Jiri Simanek (b), Miroslav Vrastil (s), Lightweight Men's Double Sculls, Czechia, 2023 World Rowing Championships, Belgrade, Serbia © World Rowing/Benedict Tufnell

ROWER OF THE MONTH – Miroslav Vrastil followed his father into rowing, and has since excelled both on the water and on the ergo. He’s now looking to break more records at his home World Rowing Indoor Championships in Prague. He is our February Rower of the Month.

How did you get into rowing?

It is a long time ago. When I was very young I switched between so many sports, and I stayed in rowing because my father [also Miroslav Vrastil] was a rower. He was at three Olympic Games. He didn’t want me to do rowing as a main sport, he was happier with different sports like football or something like that. But I love rowing and now it’s more than 27 years that I do rowing and I’m still loving it.

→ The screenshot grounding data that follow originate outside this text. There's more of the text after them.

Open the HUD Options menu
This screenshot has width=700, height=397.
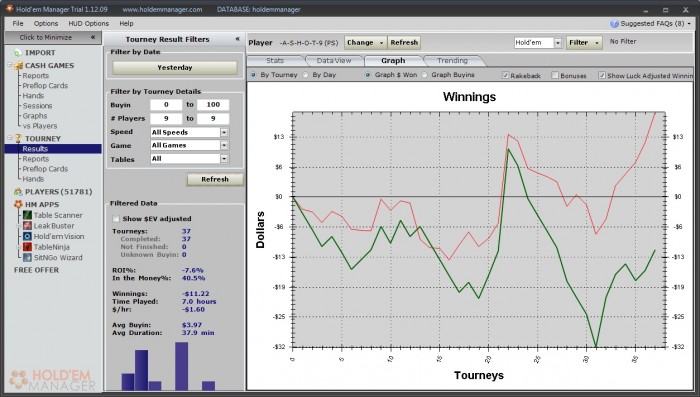(x=88, y=23)
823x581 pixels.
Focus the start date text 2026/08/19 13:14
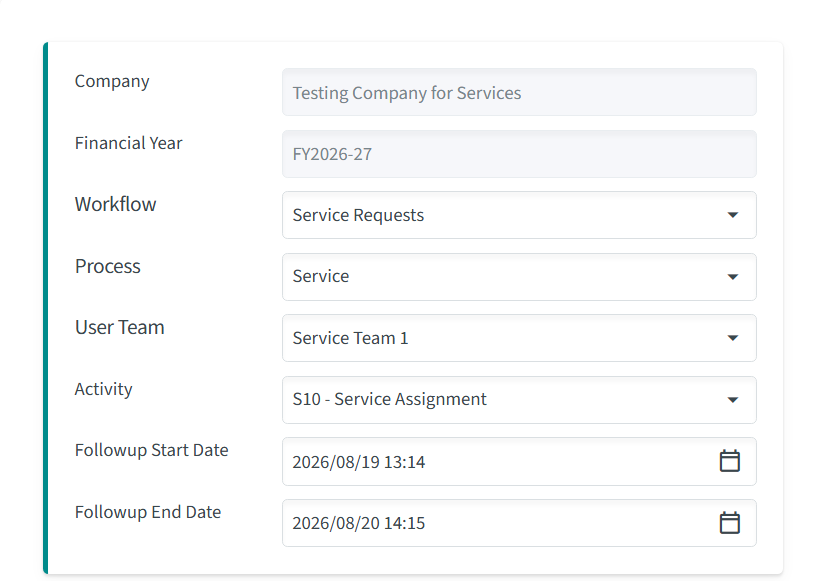tap(358, 462)
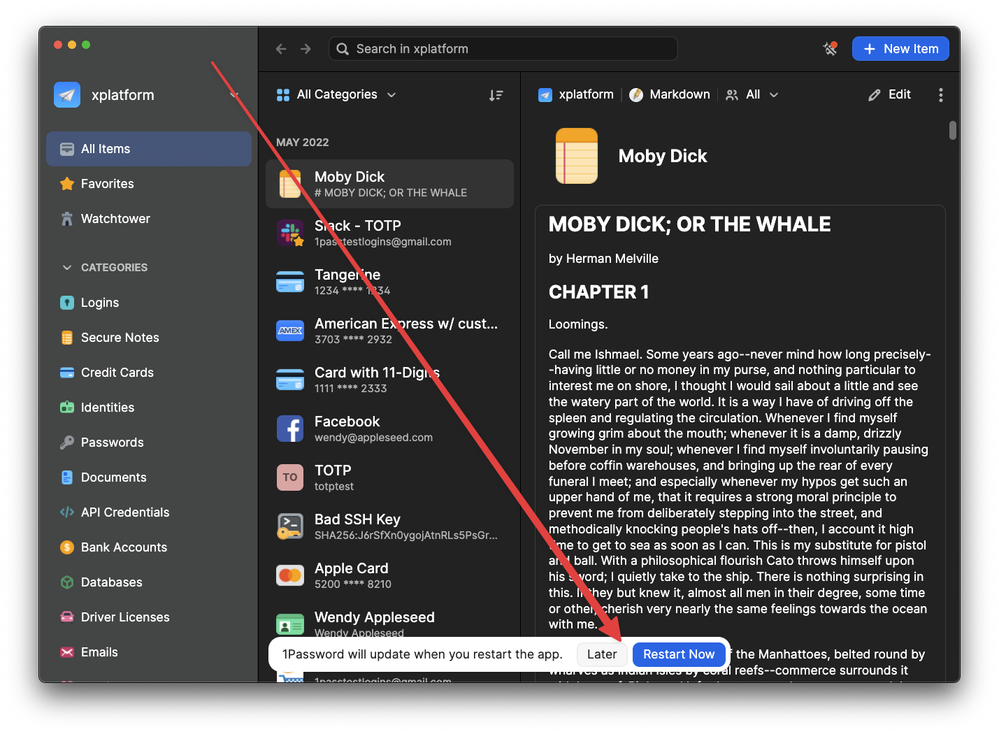Viewport: 999px width, 734px height.
Task: Click the notification icon beside New Item
Action: (829, 48)
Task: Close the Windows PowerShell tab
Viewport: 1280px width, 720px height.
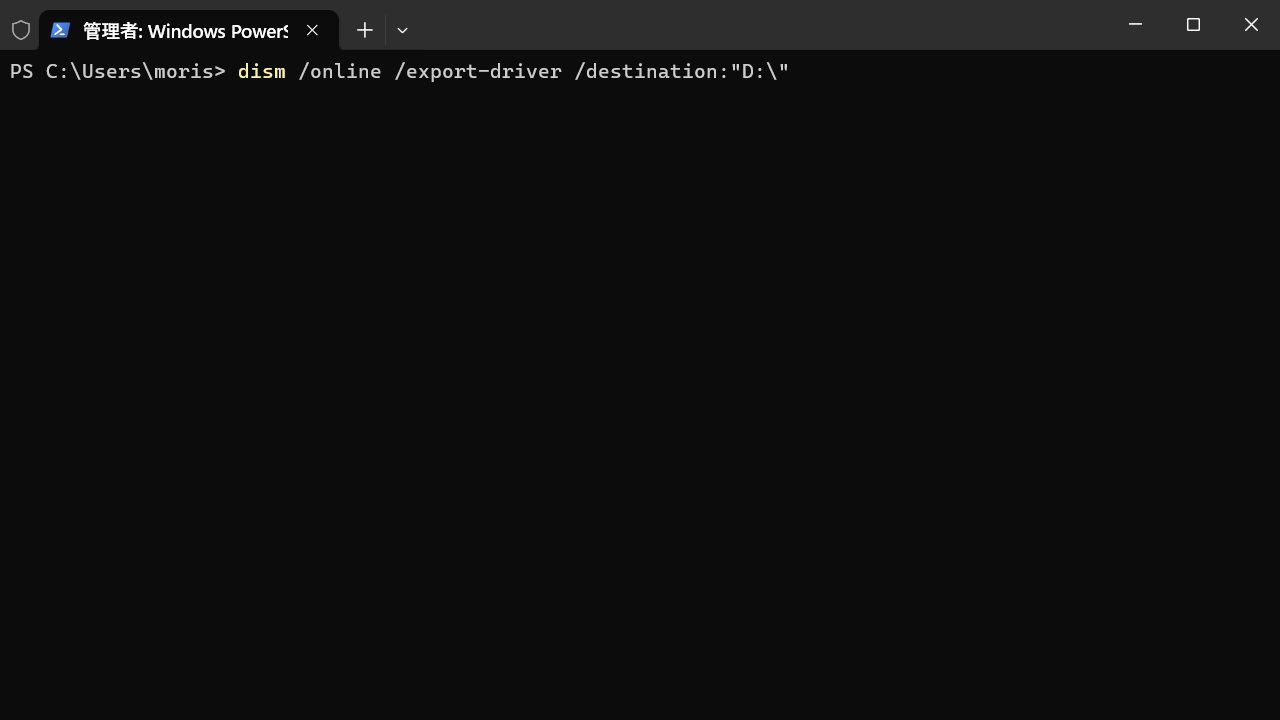Action: [x=312, y=31]

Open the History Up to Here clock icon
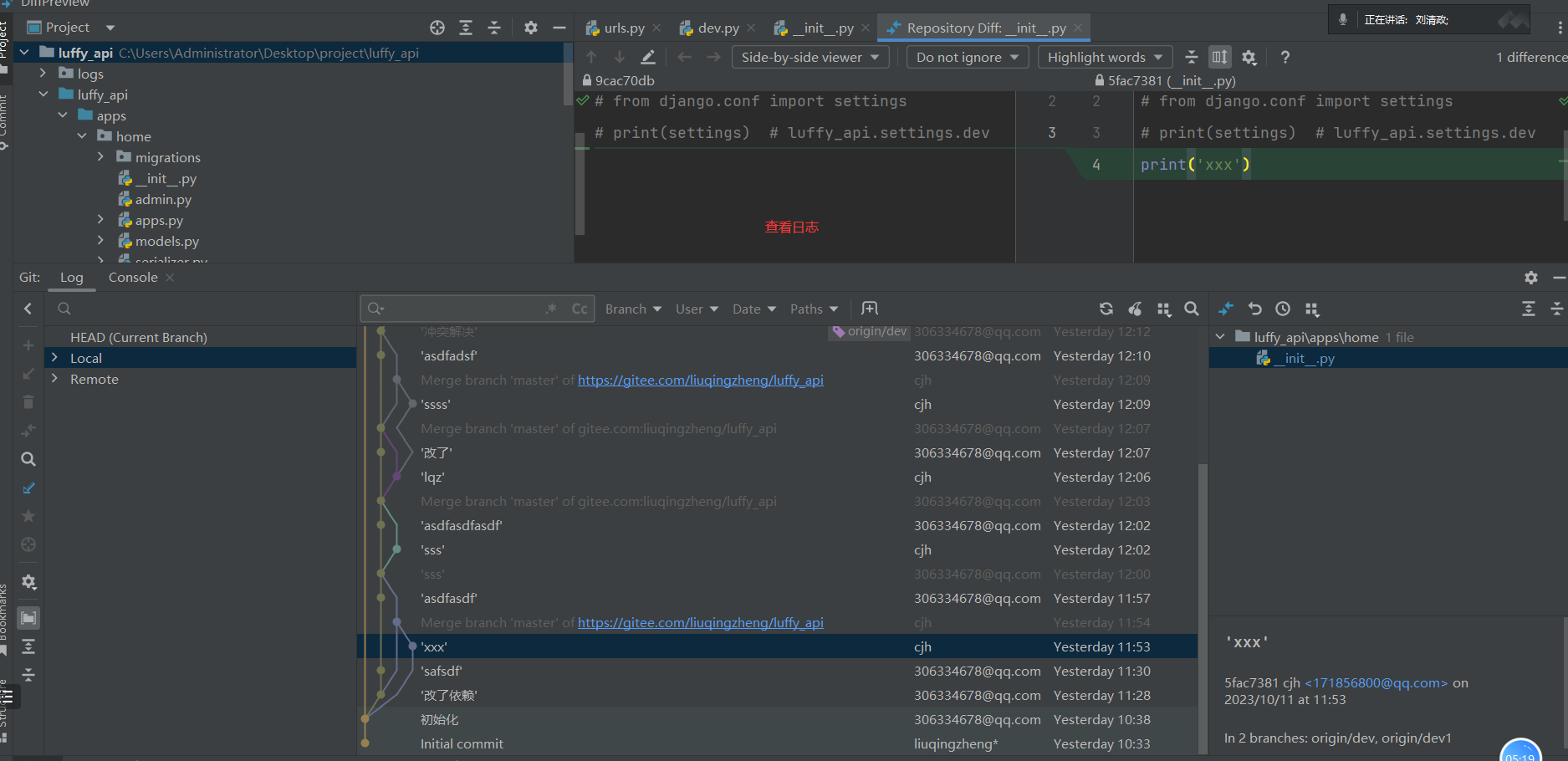(x=1283, y=309)
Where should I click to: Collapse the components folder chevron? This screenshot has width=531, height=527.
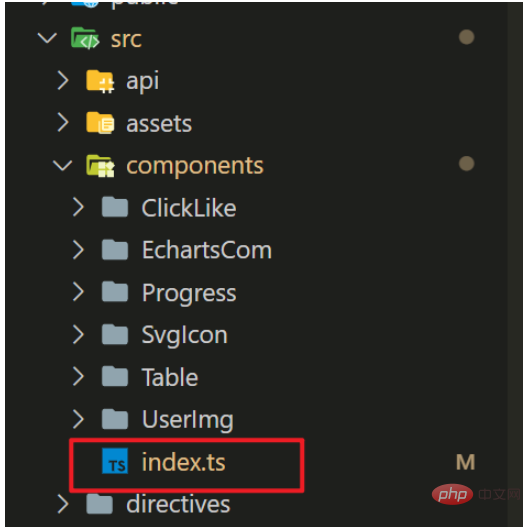[x=63, y=165]
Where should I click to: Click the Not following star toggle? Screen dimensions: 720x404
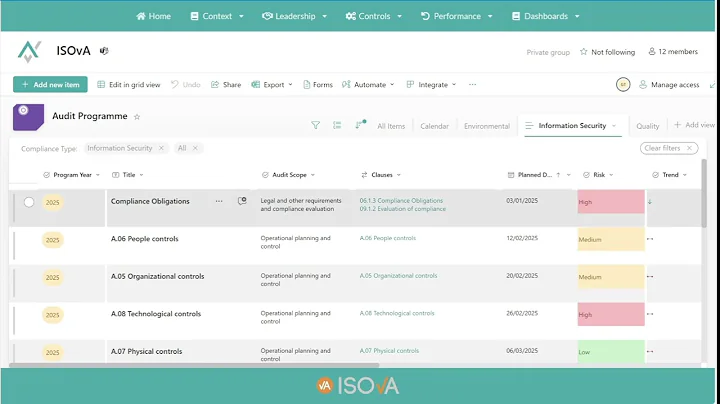click(x=607, y=52)
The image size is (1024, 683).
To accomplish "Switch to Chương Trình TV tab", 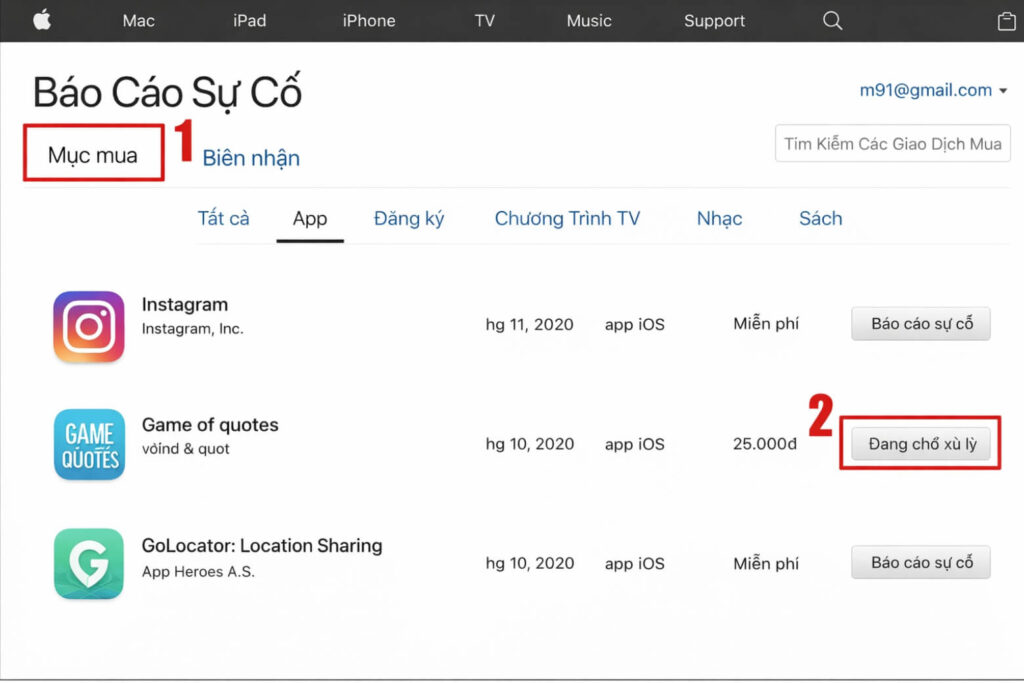I will [567, 218].
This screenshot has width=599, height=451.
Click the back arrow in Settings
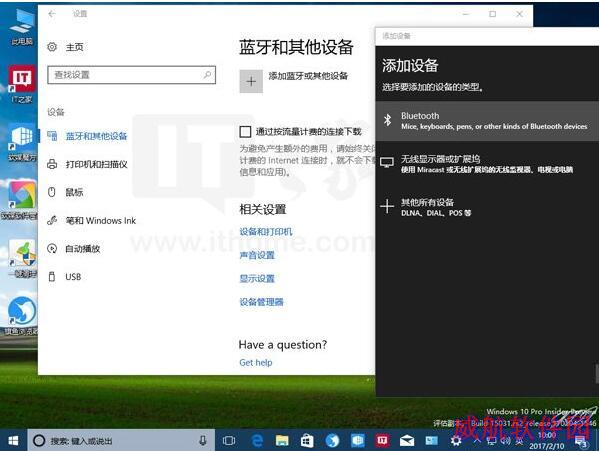(x=52, y=14)
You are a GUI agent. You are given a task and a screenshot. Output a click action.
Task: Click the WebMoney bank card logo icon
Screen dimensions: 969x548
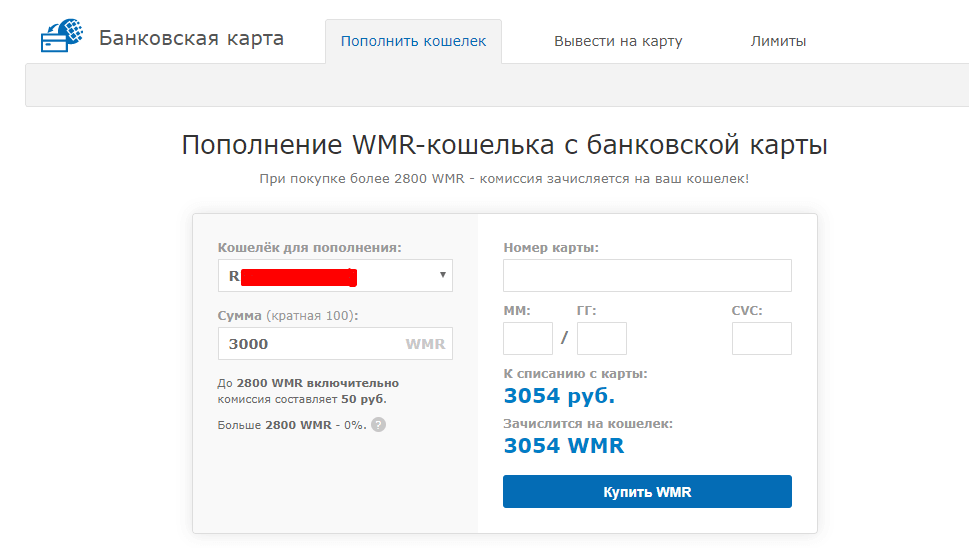click(x=61, y=36)
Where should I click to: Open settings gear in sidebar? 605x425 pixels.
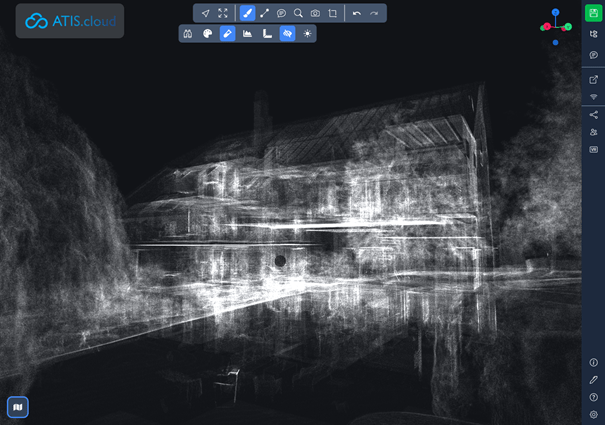(x=594, y=414)
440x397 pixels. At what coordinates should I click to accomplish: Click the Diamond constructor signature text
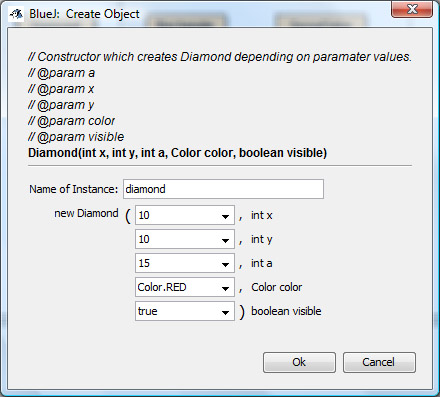(x=177, y=153)
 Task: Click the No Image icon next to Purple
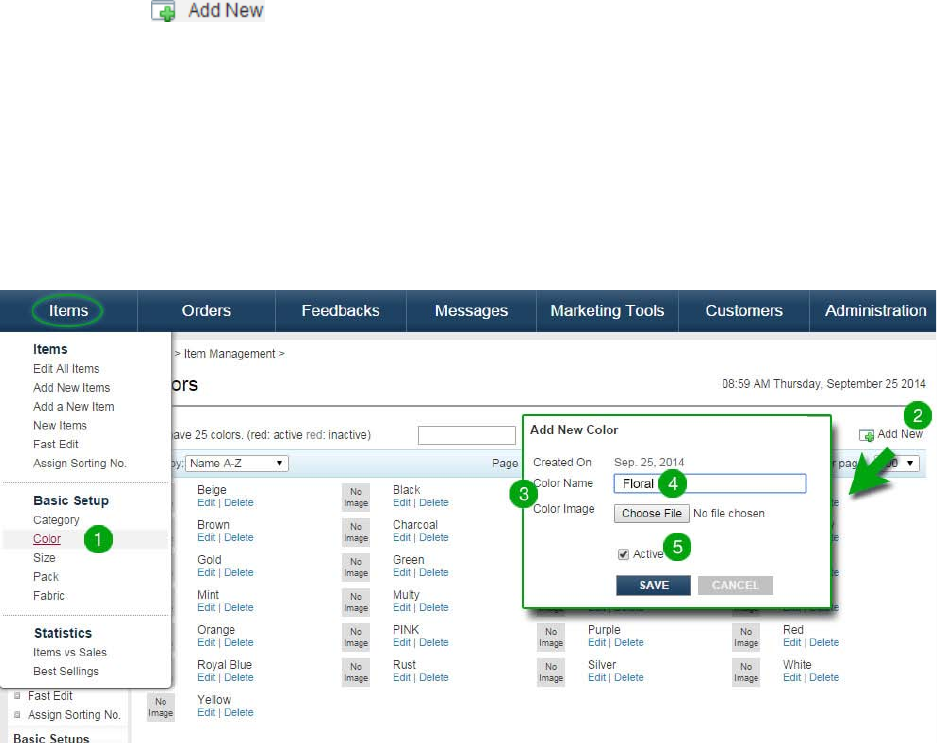551,637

What was it like racing at the 2023 World Rowing Indoor Championships?

Last year it was just virtual, it wasn’t in person. I wasn’t happy because we had some connection problems with the internet. My ergo just told me stop rowing so I sat on my ergo for 18 minutes waiting for my start. I wasn’t well prepared for the race. I’m looking forward to racing in person in Prague, and hopefully it will be better.

You broke the world record for the lightweight 40-49 age category, setting a time of 6:13.6, at last year’s World Indoor Rowing Championships – did you expect that before the race?

My goal was to break the world record in my age category, but I wanted to go under 6:10 so I wasn’t happy with that result.

Every year I want to do better. My personal best is 6:09, so I want to break 6:09 but we’ll see. The Czech best time is 6:08.9 so I was short one-tenth of a second, so I’ll give one more shot to break the Czech record and I will do everything this year.

What are your hopes for the World Rowing Indoor Championships in Prague?

It will be a big event, so maybe it could give me some more motivation in the race, especially in the last 300 metres. I want to break the Czech record and also the world record in my category.

What’s your favourite erg session?

When I was younger I was really bad on the ergo, I struggled a lot and I wasn’t fast enough. Through the years I found some love for the ergos.

Maybe the worst session, is 1500, 1250, 1000, 750, 500; start at race pace plus a second then better and better. That’s really tough, with two minutes rest in between. It was some experiment from our coach Michal Vabrousek. We tried and we hated it.

But usually I do lots of long endurance sessions, 26 to 30 kilometres every day. Sometimes it’s two sessions on the ergo, but sometimes I switch between Concept2 and RP3 rowing. Maybe it’s because of my age and my back issues; I try to find some balance between these ergos. The RP3 maybe saved my career. In the Czech Republic the winter isn’t so good for rowing outside so we spend a lot of time on ergos in the gym.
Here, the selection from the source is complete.